NOETHER: A Constructive Framework for Metamorphic Pattern Discovery from Operator Algebras

Context. Metamorphic Testing is recognised in IEEE/ISO software-testing standards and increasingly recommended for AI systems, but its progress is bottlenecked by metamorphic relation (MR) identification: existing approaches (structured frameworks, mining and evolutionary pipelines, LLM-assisted methods, MetaPattern catalogues) share an inductive grounding that leaves three foundational questions open: origin, closure, and transferability. Objective. We propose a framework whose downstream step from program-induced operator algebra to MetaPattern set is mechanical and provable, while the upstream curation of the algebra is a stated empirical hypothesis with explicit scope precondition. Method. NOETHER is a two-layer framework. The upstream layer is an eight-block decomposition over recurrent mathematical structures (symmetry, order, self-adjoint, time-reversal, limit, qualitative-dynamics, method-comparison, relational equivalence). The downstream CONSTRUCT-MP algorithm produces a MetaPattern set with algebraic-closure (Theorem 1) and polynomial-time decidability (Theorem 2) guarantees. We test the framework on three operator-algebraic domains.
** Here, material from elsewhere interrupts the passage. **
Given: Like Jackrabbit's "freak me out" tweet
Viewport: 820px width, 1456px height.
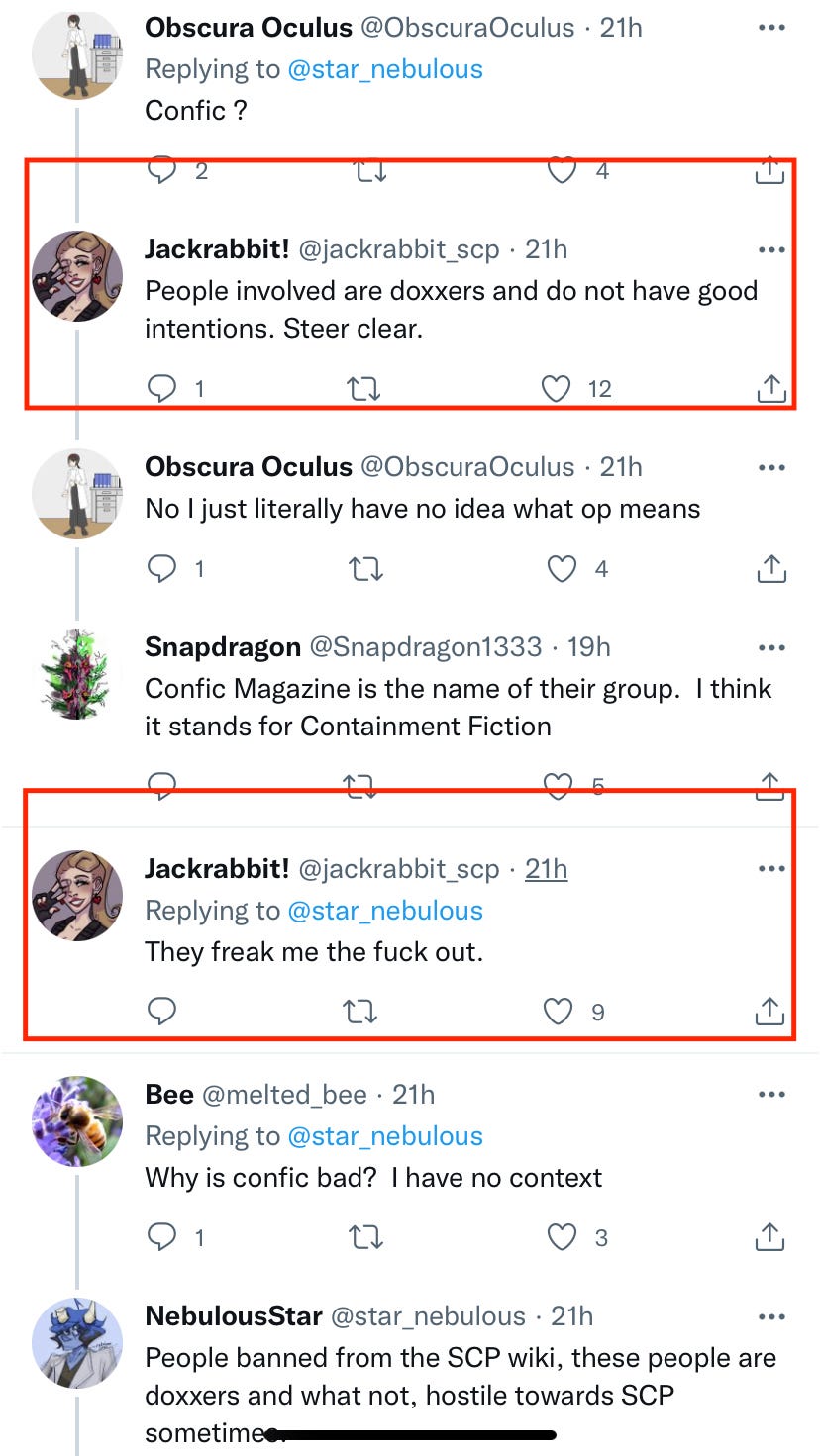Looking at the screenshot, I should tap(559, 1011).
Results. On Boltzmann reactor physics NOETHER systematises a prior inductive catalogue; on equivariant ML it derives executable MRs for rotation invariance, adjoint duality, and training-trajectory reversibility; on relational query optimisers it exercises the relational-equivalence block. The central falsifiable prediction (L*-blindness on homogeneity-preserving mutators) holds on the in-scope substrate. The absolute-completeness conjecture (Theorem 1') is falsified on PWR core diffusion via two pairwise-independent counterexamples that identify five Translate-extension dimensions. Conclusion. Induction is relocated from per-program MR sampling to a per-domain algebraic layer; the downstream step is deductive and mechanical.